Die erste Teilnehmerin kommt nicht. Ich erreiche sie telefonisch nicht. Ich bin verantwortlich für hundert Menschen und dass alles nach Plan läuft. Was ist, wenn niemand kommt?
Alle anderen Teilnehmer:innen werden kommen.
Alle tragen eine Maske.
Alle füllen einen Fragebogen über ihre Wünsche und Fragen aus.
Alle führen ein Gespräch mit Mats.
Alle wählen ein aktuelles Lieblingslied und werden beim Blick in den Spiegel gefilmt.
Alle stellen sich dabei vor, dass sie auf ihr zukünftiges Ich treffen.
Alle schreiben einen Brief an ihr zukünftiges Ich.
Alle nehmen eine Pflanze und einen Termin für den März 2023 mit.
Alle machen das Gleiche, aber alle machen es auf ihre Weise.
21/08/26
Auch ich bin eine Teilnehmerin.
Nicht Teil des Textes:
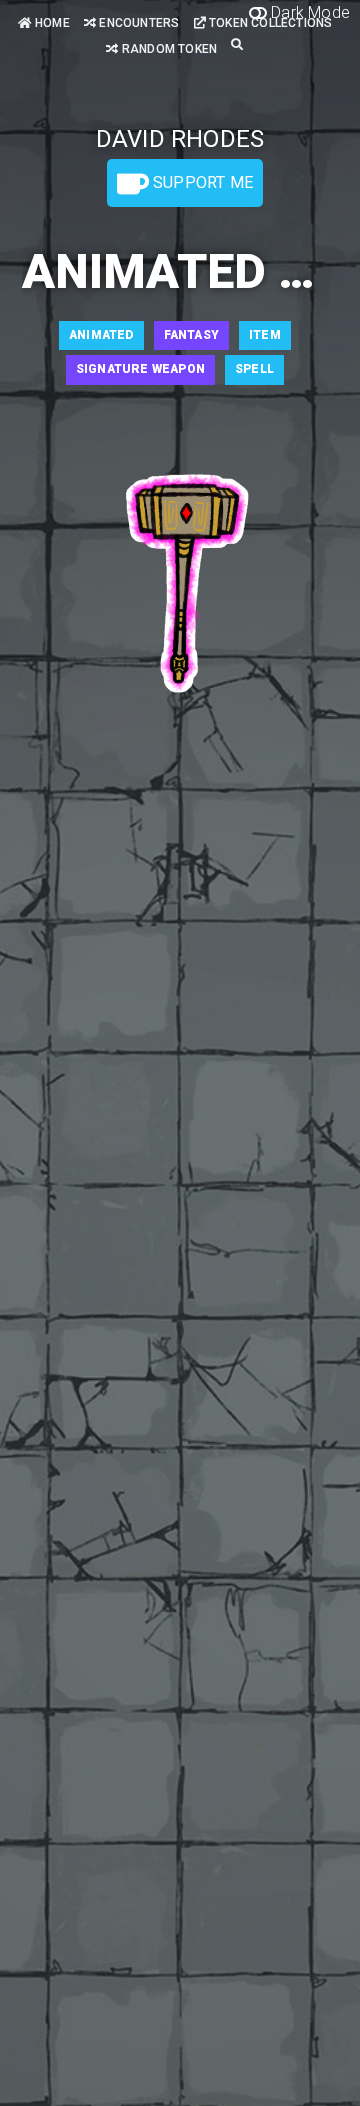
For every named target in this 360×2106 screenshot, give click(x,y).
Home (51, 23)
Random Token (168, 49)
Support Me (201, 182)
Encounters (137, 23)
Eine Woche lang habe ich die anderen Teilnehmer:innen empfangen, ihnen den Ablauf erklärt, ihre Aufnahmen live miterlebt und dabei ihre Nervosität gespürt. Nun bin ich an ihrer Stelle. Ich finde keine Antworten für den Fragebogen und weiß nicht, was ich in den Brief schreiben soll. Die Videokabine kommt mir plötzlich sehr eng vor und mein eigener Blick im Spiegel überfordert mich. Es ist einfacher, den Kopf bei hundert anderen Menschen zu haben, als mich für eine Stunde mit mir selbst zu beschäftigen.
21/09/02
Während das Festivalpublikum tagsüber 21-Erinnerungen ans Erwachsenwerden im vorderen Teil der Turbinenhalle besucht, nehmen wir hinter der Turbine auf. Wir, das sind Mats Staub, Frederieke Tambaur (unsere Dramaturgin), Benno Seidel (unser Videodesigner) und ich. Die Turbinenhalle ist unsere Oase. Gemeinsam sitzen wir um den großen Holztisch und arbeiten, liegen in kurzen, sonnigen Pausen in Liegestühlen vor der Turbinenhalle in Liegestühlen und unterhalten uns über das, was uns beschäftigt. Wir essen selten Salat und fast täglich Schokobrötchen von Schmidtmeier. Nach den Aufnahmen fahren wir zusammen zu den Vorstellungen und trinken ein Glas Weißburgunder in der Pappelwaldkantine. Es ist Sommer und vom Festivalgefühl beflügelt rauschen die Tage wie im Flug vorbei. Nach 6 Wochen haben wir 108 Menschen aufgenommen und fast alle Produktionen der Ruhrtriennale angeschaut.
21/09/26
Es ist unser letzter Aufnahmetag. Das Festival ist vorbei und der Sommer auch. Wir packen unsere Dinge zusammen. Die Briefe verwahren wir an einem sicheren Ort, wo sie alle zusammen eineinhalb Jahre ruhen werden. Ich verlasse Bochum.
22/08/11
Die Ruhrtriennale 2022 beginnt und mit ihr ein warmer Sommer. Ich sitze schwitzend in der Turbinenhalle, wo das Festival unter anderem eröffnet wird. Ich spüre die Geister von unseren Aufnahmen und Gesprächen immer noch in der Halle. In den kommenden Tagen werde ich beginnen, alle Teilnehmer:innen ein Jahr nach ihrer Aufnahme zu kontaktieren und an ihre Teilnahme erinnern. Manche schicken mir neue Lieblingslieder und schreiben mir, wie sehr ihre Pflanze inzwischen gewachsen ist. Ab und zu laufe ich einzelnen Teilnehmer:innen über den Weg.
22/09/09
Mats Staub und ich machen zusammen Dramaturgieklausur. Was vorher als grobe Ideen im Raum stand, wird nun konkret. Mit dabei bei den Treffen ist Hanno Sons, unser technischer Leiter. Dieses Mal bin ich die Dramaturgin der Produktion und Bochum inzwischen mein Zuhause.
23/01/09
Wir treffen uns zur Dimensionsprobe in der Turbinenhalle, probieren Raumentwürfe unserer Szenografin Louisa Robin aus, diskutieren oder Monitore, Polsterfarben und Anordnungen im Raum.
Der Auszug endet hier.